After the translation for the large amount of inscription data is completed, extracting words displayed by the preset marker; And

Steps to correct extracted words with words without errors

Including, proofreading model learning method.
The method of claim 15,

The step of collectively calibrating,

Extracting words displayed by the preset marker;

Grasping the frequency of the extracted words;

Sorting words displayed by the preset marker based on the identified frequency; And

Steps to correct the sorted words with words without errors

Including, proofreading model learning method.
The method of claim 13,

The language correction system,

Further comprising a user dictionary including a source word registered by the user and a target word corresponding thereto, wherein the source word and the target word are each at least one word,

Generating the calibration model,

When the words registered in the user dictionary are included in the plurality of data sets, machine learning is performed by replacing the words with preset user dictionary markers to generate the calibration model.
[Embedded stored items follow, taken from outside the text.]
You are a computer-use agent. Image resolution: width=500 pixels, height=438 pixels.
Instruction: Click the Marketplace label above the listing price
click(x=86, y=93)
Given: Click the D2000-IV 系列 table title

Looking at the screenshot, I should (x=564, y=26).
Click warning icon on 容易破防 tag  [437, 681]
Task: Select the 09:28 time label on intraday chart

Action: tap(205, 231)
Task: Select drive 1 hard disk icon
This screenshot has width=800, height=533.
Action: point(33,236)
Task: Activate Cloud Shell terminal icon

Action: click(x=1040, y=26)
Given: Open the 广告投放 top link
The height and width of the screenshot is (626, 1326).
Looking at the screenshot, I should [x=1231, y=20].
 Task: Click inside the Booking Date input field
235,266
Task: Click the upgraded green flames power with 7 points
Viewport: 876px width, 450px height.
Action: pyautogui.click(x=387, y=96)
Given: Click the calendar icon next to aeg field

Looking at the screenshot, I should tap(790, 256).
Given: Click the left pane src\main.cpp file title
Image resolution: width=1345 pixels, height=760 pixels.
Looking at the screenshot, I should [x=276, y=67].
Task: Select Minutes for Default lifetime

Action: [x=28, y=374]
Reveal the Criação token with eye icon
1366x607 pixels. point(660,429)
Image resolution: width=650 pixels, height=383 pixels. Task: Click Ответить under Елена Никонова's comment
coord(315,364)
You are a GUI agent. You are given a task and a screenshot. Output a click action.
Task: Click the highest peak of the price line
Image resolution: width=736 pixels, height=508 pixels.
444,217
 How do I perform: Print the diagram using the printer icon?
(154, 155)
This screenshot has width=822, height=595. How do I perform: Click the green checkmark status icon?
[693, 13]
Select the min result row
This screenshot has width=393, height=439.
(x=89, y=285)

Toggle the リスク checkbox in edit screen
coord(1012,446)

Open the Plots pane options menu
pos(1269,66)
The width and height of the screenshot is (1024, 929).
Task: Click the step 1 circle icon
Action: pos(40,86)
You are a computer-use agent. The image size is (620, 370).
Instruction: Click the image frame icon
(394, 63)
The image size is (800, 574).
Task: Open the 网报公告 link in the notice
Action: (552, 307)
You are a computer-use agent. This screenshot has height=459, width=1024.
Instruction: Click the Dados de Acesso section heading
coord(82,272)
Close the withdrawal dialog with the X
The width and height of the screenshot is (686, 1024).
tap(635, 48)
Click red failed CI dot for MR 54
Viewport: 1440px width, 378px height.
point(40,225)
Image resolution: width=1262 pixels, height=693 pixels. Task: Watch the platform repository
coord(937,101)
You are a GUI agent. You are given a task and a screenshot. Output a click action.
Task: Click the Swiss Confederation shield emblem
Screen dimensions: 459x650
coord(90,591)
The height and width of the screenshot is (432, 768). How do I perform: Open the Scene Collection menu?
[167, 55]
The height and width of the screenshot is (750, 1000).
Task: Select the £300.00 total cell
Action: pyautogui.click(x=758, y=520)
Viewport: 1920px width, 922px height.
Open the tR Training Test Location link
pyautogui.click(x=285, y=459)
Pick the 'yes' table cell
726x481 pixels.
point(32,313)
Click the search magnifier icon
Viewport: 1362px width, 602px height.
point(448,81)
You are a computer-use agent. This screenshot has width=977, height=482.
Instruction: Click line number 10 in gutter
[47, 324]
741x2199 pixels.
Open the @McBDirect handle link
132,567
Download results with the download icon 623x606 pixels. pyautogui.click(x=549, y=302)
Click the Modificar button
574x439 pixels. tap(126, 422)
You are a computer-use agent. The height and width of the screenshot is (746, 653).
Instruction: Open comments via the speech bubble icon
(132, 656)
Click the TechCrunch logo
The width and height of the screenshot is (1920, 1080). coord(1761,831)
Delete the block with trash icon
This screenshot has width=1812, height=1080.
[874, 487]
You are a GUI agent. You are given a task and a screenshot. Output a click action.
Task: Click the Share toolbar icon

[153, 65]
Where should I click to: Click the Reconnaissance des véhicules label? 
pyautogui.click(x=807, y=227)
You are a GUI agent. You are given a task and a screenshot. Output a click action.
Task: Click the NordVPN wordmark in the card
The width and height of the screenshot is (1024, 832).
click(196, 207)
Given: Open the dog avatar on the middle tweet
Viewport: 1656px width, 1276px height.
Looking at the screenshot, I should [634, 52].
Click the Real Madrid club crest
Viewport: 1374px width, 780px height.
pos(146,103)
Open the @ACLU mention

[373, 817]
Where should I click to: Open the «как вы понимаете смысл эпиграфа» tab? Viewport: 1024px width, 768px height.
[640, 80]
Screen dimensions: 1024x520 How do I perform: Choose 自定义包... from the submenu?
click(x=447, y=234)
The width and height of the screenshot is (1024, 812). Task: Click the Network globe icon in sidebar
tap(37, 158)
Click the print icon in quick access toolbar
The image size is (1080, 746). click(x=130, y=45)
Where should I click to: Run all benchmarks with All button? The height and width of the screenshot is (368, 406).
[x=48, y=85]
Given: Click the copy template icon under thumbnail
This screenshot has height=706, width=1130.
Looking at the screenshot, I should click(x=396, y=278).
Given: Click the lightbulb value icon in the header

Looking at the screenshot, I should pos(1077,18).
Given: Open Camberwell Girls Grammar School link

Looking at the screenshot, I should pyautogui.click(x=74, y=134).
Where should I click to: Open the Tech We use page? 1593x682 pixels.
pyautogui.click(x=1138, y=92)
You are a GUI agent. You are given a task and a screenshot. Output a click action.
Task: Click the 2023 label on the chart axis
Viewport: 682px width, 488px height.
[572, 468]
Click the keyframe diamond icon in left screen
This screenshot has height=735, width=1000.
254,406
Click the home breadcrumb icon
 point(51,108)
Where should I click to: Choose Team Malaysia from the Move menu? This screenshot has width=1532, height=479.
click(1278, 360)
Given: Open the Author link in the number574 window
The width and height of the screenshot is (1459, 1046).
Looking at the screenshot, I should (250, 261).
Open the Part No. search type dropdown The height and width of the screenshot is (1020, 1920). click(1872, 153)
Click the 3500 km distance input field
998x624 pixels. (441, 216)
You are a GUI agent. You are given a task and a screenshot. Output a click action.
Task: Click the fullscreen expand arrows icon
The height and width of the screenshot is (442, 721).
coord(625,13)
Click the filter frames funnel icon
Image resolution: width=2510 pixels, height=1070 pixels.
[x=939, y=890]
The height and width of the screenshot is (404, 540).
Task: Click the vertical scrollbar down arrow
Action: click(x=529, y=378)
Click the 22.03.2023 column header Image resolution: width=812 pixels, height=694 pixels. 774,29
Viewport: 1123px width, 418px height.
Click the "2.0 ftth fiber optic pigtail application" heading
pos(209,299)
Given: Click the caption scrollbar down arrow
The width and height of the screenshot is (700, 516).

How to learn a proofreading model.
As a method for proofing language based on machine learning,

Performing a spelling error correction on a sentence to be corrected; And

Steps to generate corrected sentences by performing grammatical correction using a correction model for spelling error corrected sentences

Including,

The calibration model is generated by performing machine learning based on supervised learning on a plurality of data sets composed of inscription data and error-free front data corresponding to the inscription data,

Methods of proofreading.
The method of claim 18,

Before the step of performing the spelling error correction,

Performing sentence separation on a sentence-by-sentence basis for the sentence to be corrected for the language, and preprocessing the tokenized sentence; And

Distinguishing between the error sentence and the non-error sentence using a binary classifier for the sentence to be corrected for the pre-processed language.

Further comprising,

In the step of distinguishing the error sentence and the non-error sentence, if the sentence to be corrected for the language is classified as an error sentence, the step of performing the spelling error correction is performed.

Methods of proofreading.
The method of claim 19,

In the step of distinguishing the error sentence and the non-error sentence,

Classifying the error sentence and the non-error sentence according to reliability information that is recognized when classifying the sentence to be corrected by the language,

Methods of proofreading.
The method of claim 18,

After the step of generating the correction sentence,

Performing language modeling using the preset recommendation sentence for the correction sentence; And

Performing post-processing to display the corrected part when generating the corrected sentence and outputting the corrected sentence together with the corrected sentence

Further comprising, proofreading method.
The method of claim 18,

The language correction system,

Further comprising a user dictionary including a source word registered by the user and a target word corresponding thereto, wherein the source word and the target word are each at least one word,

Before the step of performing the spelling error correction,

Determining whether a word included in the user dictionary is included in a sentence to be corrected; And

Replacing a word commonly included in the user dictionary and the sentence to be corrected with a preset user dictionary marker when the word included in the user dictionary is included in the sentence to be corrected.

Further comprising,

After the step of generating the correction sentence,

Checking whether the user dictionary marker is included in the generated proofreading sentence;

When the user dictionary marker is included in the generated proofreading sentence, the last proofreading sentence is replaced with the word of the user dictionary corresponding to the word in the sentence of the language proofing target corresponding to the position of the included user dictionary marker. Steps to generate

Further comprising, proofreading method.